#### [Text segment]
--- Begin ---

Oromo rights activist

Oromo rights activist Najat Hamza still treasures the exhilarating moment when Lilesa raised his arms for the first time in Rio.

“When Feyisa did it, I lost it,“ Hamza said. “I got up, I sat down. I don’t know what I was doing particularly, it was just one of those surreal moments… We understood what he was doing before the world did.”

Like Lilesa, Hamza is an Oromo, one of the largest ethnic groups in Ethiopia. Despite making up nearly a third of the country’s population, Hamza and tens of thousands of Oromo have fled their home country and continued cultural persecution by the government. She ended up in St. Paul, Minnesota.

“Feyisa Lilesa’s gesture not only helped galvanize Oromo people, but he helped galvanize the different communities in Ethiopia and around the world,” Hamza said. “He did it for anyone and everyone who is suffering injustice at the hands of the Ethiopian government.”

Feyisa Lilesa talks about the the Oromo people during an interview at Minnesota Public Radio

Najat Hamza displays the Oromo sign of protest

The Oromo are trying to end more than a century of abuse in Ethiopia at the hands of the ruling minority Tigray ethnic group.

“They control the economic sector, the military power, the legislature, basically the whole thing,” Hamza said.  “You can’t navigate any system in Ethiopia without the Tigrayans being on top. So, that is the situation that is boiling right now.”

Hamza recalls a number of painful moments from her early childhood, including the death of her cousin and mysterious disappearance of a family friend. According to Hamza, many Oromo have stories filled with memories of beatings, abductions, rape, and killings.

--- End ---

#### [Source excerpt]
--- Begin ---

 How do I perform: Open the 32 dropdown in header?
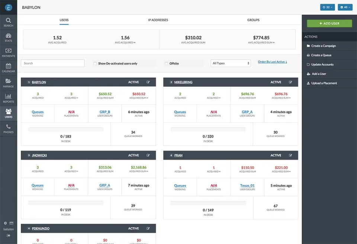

--- End ---

#### [Your objective]
Retype the passage from the Oromo rights activist text word for word, beginning at the words that contain "Like Lilesa, Hamza" and stopping after "Tigray ethnic group.". The material is separate from the text about the Oromo rights activist and is not part of it.

#### [Exercise output]
Like Lilesa, Hamza is an Oromo, one of the largest ethnic groups in Ethiopia. Despite making up nearly a third of the country’s population, Hamza and tens of thousands of Oromo have fled their home country and continued cultural persecution by the government. She ended up in St. Paul, Minnesota.

“Feyisa Lilesa’s gesture not only helped galvanize Oromo people, but he helped galvanize the different communities in Ethiopia and around the world,” Hamza said. “He did it for anyone and everyone who is suffering injustice at the hands of the Ethiopian government.”

Feyisa Lilesa talks about the the Oromo people during an interview at Minnesota Public Radio

Najat Hamza displays the Oromo sign of protest

The Oromo are trying to end more than a century of abuse in Ethiopia at the hands of the ruling minority Tigray ethnic group.